There were three people who showed real humanity.  An Indian man who gave food to a group of Romanians who were penniless and being conned, a Jamaican young man who gave free goods to a penniless family and an older white man who left allotment vegetables on people’s doorsteps.  Almost all the rest of the hour and a half of programmes I watched dealt with people who were dishonest, immoral or self-centred.  Some were all three.

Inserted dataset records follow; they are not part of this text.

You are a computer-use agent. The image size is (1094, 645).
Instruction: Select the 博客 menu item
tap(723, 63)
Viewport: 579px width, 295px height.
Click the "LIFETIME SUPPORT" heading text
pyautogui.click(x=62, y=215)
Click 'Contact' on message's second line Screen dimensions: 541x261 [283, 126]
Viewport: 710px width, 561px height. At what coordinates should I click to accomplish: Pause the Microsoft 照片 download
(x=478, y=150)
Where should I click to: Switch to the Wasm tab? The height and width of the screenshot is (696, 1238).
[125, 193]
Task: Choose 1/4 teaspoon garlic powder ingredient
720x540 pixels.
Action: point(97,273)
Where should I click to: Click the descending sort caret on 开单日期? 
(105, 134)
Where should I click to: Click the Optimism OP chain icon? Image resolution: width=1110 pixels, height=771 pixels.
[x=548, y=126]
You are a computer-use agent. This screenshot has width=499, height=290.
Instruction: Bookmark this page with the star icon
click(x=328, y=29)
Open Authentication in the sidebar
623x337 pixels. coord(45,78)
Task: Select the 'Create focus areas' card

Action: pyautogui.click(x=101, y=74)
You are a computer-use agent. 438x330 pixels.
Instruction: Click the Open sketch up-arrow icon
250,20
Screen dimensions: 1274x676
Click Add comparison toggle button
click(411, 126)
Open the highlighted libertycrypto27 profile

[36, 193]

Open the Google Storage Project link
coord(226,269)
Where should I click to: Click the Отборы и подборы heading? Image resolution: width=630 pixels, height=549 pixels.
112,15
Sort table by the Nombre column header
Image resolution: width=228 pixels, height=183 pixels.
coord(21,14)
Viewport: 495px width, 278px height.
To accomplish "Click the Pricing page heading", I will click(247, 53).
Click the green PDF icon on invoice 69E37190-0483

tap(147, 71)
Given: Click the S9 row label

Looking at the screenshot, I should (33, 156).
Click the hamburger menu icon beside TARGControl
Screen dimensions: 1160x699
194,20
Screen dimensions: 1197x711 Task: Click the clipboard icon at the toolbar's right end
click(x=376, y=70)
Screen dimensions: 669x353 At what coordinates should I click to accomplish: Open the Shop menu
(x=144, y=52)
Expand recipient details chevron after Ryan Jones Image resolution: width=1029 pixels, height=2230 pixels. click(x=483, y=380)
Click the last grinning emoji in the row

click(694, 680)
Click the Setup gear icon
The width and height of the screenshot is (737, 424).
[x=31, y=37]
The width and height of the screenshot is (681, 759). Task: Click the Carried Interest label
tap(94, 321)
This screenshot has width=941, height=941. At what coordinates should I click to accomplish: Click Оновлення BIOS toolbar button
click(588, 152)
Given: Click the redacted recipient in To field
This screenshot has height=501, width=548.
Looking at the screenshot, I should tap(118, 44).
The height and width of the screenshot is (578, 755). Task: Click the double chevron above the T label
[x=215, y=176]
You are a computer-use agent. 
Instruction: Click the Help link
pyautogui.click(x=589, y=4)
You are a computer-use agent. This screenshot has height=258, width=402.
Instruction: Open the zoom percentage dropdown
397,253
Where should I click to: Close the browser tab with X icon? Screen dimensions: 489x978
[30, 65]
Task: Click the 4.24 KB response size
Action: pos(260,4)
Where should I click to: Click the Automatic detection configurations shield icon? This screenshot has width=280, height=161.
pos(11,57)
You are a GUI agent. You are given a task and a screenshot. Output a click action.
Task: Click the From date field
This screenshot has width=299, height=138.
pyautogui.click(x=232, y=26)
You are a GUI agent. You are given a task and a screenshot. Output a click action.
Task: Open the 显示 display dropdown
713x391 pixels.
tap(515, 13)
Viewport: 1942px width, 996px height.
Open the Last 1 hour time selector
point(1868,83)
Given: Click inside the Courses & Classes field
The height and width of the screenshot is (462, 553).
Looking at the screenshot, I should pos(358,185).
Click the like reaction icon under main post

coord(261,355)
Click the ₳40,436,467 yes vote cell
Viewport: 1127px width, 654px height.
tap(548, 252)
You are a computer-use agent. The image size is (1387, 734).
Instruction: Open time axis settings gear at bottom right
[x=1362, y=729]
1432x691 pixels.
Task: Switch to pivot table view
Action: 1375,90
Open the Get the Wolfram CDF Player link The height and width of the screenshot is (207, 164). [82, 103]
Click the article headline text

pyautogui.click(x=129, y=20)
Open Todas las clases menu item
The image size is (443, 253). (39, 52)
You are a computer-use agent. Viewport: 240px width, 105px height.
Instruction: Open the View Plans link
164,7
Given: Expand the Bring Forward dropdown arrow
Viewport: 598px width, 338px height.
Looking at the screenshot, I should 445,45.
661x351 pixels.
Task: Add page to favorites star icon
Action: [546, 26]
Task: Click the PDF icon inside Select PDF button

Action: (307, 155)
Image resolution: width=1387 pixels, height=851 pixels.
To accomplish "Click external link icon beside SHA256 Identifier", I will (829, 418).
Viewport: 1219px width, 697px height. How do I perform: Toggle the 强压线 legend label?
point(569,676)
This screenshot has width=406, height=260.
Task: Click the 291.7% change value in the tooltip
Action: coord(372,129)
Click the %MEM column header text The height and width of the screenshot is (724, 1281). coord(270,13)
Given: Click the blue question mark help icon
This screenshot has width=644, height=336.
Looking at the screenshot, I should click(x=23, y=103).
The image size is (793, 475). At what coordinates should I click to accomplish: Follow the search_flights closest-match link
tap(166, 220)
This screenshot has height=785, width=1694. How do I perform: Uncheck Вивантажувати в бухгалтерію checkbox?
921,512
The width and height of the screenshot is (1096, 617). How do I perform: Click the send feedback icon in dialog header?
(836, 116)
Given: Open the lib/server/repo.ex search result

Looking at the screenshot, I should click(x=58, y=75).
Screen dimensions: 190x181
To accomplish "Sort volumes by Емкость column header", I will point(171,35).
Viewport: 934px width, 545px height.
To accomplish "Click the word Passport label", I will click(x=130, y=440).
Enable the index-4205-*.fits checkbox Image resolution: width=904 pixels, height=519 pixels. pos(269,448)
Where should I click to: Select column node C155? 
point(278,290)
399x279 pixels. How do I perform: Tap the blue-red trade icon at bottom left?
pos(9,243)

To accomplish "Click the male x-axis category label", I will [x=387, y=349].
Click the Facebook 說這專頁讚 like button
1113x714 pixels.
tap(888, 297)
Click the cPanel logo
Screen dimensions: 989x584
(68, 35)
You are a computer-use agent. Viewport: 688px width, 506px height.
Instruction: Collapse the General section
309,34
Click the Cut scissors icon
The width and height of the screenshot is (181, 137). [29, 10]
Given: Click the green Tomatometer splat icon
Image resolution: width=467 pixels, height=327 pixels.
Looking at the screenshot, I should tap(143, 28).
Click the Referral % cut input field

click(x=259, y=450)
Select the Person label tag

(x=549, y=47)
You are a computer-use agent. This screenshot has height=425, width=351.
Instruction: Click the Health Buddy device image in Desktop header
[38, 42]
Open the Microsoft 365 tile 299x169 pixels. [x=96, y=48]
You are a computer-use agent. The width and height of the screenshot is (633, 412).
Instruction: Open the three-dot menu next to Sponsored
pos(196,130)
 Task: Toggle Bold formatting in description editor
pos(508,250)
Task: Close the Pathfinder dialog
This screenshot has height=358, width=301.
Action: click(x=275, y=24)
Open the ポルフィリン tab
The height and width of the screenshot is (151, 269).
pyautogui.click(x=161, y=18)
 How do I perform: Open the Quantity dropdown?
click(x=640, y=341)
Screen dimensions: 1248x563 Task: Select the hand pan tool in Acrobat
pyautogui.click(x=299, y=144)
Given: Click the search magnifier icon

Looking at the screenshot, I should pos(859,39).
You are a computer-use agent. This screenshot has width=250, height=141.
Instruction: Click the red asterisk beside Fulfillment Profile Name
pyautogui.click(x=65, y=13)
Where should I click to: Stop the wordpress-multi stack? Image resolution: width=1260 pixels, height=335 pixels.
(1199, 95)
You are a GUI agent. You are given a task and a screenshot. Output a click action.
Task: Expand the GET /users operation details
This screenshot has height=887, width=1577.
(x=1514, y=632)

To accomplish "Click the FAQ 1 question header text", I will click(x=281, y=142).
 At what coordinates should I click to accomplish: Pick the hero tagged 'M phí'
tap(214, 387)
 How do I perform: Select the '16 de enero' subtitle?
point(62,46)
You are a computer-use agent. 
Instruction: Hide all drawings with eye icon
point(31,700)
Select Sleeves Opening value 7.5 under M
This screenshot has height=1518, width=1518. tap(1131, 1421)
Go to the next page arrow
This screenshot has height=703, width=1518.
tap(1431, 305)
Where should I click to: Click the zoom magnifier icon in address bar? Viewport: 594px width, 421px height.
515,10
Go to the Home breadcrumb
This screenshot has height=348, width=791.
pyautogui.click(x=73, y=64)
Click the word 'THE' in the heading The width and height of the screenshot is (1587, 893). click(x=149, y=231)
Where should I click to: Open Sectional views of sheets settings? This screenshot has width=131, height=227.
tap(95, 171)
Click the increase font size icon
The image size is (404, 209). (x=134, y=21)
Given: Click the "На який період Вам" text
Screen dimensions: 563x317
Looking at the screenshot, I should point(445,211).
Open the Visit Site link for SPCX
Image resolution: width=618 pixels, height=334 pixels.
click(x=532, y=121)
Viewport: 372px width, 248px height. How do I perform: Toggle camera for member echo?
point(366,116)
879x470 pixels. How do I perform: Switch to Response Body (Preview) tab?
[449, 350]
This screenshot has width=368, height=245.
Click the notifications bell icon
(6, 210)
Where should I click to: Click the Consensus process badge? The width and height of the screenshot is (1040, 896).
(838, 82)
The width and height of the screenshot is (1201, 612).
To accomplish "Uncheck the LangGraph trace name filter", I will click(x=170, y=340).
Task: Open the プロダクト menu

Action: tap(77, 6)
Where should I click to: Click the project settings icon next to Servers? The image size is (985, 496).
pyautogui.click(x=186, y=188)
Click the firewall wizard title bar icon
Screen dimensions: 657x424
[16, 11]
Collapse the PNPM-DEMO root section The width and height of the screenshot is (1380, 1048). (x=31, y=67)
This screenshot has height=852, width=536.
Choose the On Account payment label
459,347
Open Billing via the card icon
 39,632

It is compelling watching, even though I felt rather ashamed of humanity afterwards.

Just then the phone rings.  I had made an arrangement to visit Crich Tramway near Matlock and I had completely forgotten.  Nick, one of their volunteers, was waiting there for me, two hours’ drive away!  I apologised and said I would leave immediately and we did, off down the motorway and across the country towards Derby.  The place was charming.  By the time I arrived the rain had stopped, the sun was out and the reconstructed village, including many buildings taken down brick by brick from places across the region and reconstructed there, was very impressive (  I’m booked to be there May 26th - 29th inclusive and you will find me alongside the Red Lion pub.  Very suitable location I thought for me, especially now I’m not drinking!

And on the way back I have another phone call, this one from Ken at Betws Y Coed.  The 2014 Ferret Derby has been cancelled.  This is sad for them and very sad for me.  I’ve been attending the Ferret Derby for maybe twenty-five years. Previously it was a Donkey Derby but they turned the church field into a carpark a few years ago and didn’t have room for the donkeys, so it became ferrets instead.  Certainly I remember my daughter Jayne trying to coax an unwilling donkey round the field.  She must have been twelve or so at the time.  They (the Church) raise money for great charities around the world and I loved the event.  Mimi, Blue and I are the judges at some of the pet competitions, and I always pitched up early there, have a great breakfast at a café in the town that welcomes dogs (how rare is that these days?) and enjoy a lovely day at the smallest event I visit in the year.  It’s really sad that it isn’t going to happen in 2014.  Apparently those who do the really hard work are getting on a bit and they aren’t being replaced.  Now that is a common story…

Ah well one door closes, and another opens.  Farewell Betws Y Coed and Hello Matlock Tramway.  Heigh ho, the life of a travelling show.